Pole gauge. When we originally erected the array (above) in July 2000 we just thought a 16ft x 2in pole was a 16ft x 2in pole….. We didn't know all about the different wall thickness that were available so put a 16G/1.6mm one up. Originally there were no “stays” and we only had one XB10A at the top plus a Yagi18B a few feet up from the brackets, the total free length of the pole was about 13ft. I have to tell you the array did whip about a fair amount in high winds! Then, in July 2001, the lower XB10A was added and the wind induced movement got even worse.… Even so the unstayed 16G pole still hadn't failed by Nov 2001 (about 16 months) but we were concerned about it so added the “stays” and this improved things no end. After adding the stays the unsupported length is about 7ft, i.e. no problem at all for a 2in diameter pole, even the thinner 16G type.
The point of this little story is to show practically how strong poles are and also that instead of going to all the trouble of adding the stays we could probably have got away with just changing the pole for a thicker 14G/2.0mm one. After all, in our tests at 10ft (= an 8ft 4in unsupported length) a 14G pole was 50% stronger than a 16G item.
In a similar vein, a customer of ours installed an 18ft pole using a 10ft x 2in x 1.6mm pole (though we actually stopped selling these in Sept 21) and an 8ft H/D satellite pole, joining them with a 2in pole coupler. He accidentally put the thinner (16G/1.6mm) 10ft x 2in pole at the bottom rather than the 2.0mm wall thickness Satellite pole. The install had a big XB16A aerial on it and to be fair it did blow down, but only after 5 years and it took the (almost) hurricane winds we had in that infamous month of Feb 2014 to fail it. I suspect if the thicker (= stronger) 14G/2.0mm pole had been at the bottom it may well have stayed up even in those exceptionally high winds.

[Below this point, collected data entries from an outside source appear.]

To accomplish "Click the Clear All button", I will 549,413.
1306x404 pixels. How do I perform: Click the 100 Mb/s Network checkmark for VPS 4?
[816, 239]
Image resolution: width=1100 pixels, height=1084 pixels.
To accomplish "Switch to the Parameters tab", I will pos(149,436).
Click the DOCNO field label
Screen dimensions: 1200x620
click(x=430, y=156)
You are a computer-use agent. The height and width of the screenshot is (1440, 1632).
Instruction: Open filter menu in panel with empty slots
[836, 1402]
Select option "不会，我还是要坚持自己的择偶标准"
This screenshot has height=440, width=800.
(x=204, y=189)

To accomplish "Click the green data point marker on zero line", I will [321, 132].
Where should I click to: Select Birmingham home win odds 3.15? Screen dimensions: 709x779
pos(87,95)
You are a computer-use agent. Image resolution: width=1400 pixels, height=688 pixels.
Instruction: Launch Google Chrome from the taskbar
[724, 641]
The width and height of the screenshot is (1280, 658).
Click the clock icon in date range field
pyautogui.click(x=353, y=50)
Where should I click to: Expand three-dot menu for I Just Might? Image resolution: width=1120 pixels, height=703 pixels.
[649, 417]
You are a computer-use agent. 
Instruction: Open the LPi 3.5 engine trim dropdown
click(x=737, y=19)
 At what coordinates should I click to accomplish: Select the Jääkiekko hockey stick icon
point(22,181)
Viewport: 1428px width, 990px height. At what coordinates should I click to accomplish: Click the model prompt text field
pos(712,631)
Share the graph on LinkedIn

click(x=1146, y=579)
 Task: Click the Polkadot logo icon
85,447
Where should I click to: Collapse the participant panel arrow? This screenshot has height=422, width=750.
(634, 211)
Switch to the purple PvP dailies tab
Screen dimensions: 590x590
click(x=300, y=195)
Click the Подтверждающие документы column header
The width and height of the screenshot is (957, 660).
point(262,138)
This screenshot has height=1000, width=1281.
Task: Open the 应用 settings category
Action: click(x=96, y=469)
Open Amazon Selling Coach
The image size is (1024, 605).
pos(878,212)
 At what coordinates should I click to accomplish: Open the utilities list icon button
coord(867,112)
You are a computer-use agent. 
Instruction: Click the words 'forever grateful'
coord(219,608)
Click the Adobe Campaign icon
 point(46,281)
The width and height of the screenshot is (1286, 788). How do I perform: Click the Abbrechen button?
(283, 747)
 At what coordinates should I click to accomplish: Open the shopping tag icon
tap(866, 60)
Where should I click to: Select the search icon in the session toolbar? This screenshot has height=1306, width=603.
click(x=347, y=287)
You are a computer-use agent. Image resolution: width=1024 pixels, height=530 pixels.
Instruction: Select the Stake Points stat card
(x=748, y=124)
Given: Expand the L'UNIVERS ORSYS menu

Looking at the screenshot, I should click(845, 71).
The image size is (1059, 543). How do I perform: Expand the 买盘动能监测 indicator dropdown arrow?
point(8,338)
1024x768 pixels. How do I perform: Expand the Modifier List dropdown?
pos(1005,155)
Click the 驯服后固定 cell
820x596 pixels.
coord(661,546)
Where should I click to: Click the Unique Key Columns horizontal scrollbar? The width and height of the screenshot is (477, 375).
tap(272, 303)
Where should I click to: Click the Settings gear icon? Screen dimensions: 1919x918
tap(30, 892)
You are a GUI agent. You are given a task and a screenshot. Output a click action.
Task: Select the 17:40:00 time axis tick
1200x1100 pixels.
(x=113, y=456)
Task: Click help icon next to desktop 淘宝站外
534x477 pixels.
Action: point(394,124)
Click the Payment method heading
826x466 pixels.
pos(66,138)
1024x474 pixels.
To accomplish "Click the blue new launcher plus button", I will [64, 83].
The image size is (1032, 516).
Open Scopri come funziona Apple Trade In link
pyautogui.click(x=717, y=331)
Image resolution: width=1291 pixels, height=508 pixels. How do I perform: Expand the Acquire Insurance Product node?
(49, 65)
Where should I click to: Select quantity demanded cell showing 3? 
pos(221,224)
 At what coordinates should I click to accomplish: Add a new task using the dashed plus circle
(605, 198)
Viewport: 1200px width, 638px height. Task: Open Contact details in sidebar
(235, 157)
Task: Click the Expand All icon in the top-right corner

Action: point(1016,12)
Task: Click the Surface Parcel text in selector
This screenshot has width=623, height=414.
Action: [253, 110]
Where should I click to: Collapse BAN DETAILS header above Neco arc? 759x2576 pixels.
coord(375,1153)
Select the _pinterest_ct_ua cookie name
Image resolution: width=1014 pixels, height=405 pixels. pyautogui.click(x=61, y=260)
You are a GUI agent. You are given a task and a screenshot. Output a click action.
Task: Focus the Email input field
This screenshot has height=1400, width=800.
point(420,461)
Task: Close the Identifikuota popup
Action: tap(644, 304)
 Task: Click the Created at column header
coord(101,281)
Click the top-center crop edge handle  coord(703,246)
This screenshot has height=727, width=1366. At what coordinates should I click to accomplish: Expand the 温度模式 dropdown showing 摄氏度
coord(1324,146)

Note #1: as we said, the pole did fail before the pole coupler (the latter didn't fail….).
Note #2: we would not normally recommend putting an XB16 on an 18 foot pole (scaffold pole excepted)
Also see "Pole Gauge #3" in the section on Amateur radio installs (below).
Amateur Radio Aerial Arrays
Amateur radio aerial arrays show the differences in element size most clearly as there is such a huge difference in the frequencies used. The top antenna on the array is for transmitting (and receiving) at a frequency of 1.3GHz which has a wavelength of 23 centimetres.
The next one down is an MA5B antenna which has elements up to 17ft long! It is designed to work at 14 to 28MHz which equates to wavelengths of 10 to 20 metres. It can be seen that as the frequency rises (and the wavelength shortens) the antenna dipole/elements become smaller. By the same token an A group TV (UHF) aerial has a larger dipole and elements than a C/D group, see aerial group element sizes.
Just to emphasise the differing size of the elements, the smaller 1.3GHz antenna (at the top) is a 44 element, whereas the huge aerial below it is only a 3 (three! ) element....
Amateur Radio antenna array. Note the rotator to “aim” the array where required.
Pole gauge #3 This array actually blew down in a high wind. It had been mounted on a 7ft x 2in pole (the section between the rotator and the top antenna) but the gauge / wall thickness of the alloy was only 16G/1.6mm rather than the stronger 14G/2.0mm. Even so the thinner wall pole had lasted over two years* thus underlining how strong even the thinner 16G pole is. And don't forget the thicker 14G / 2.0mm pole is 50% stronger than that !
* Remember the elements on the lower aerial are up to 17ft long !
The top aerial is 10ft long and has a wind loading of 86N at 120km/h (75mph).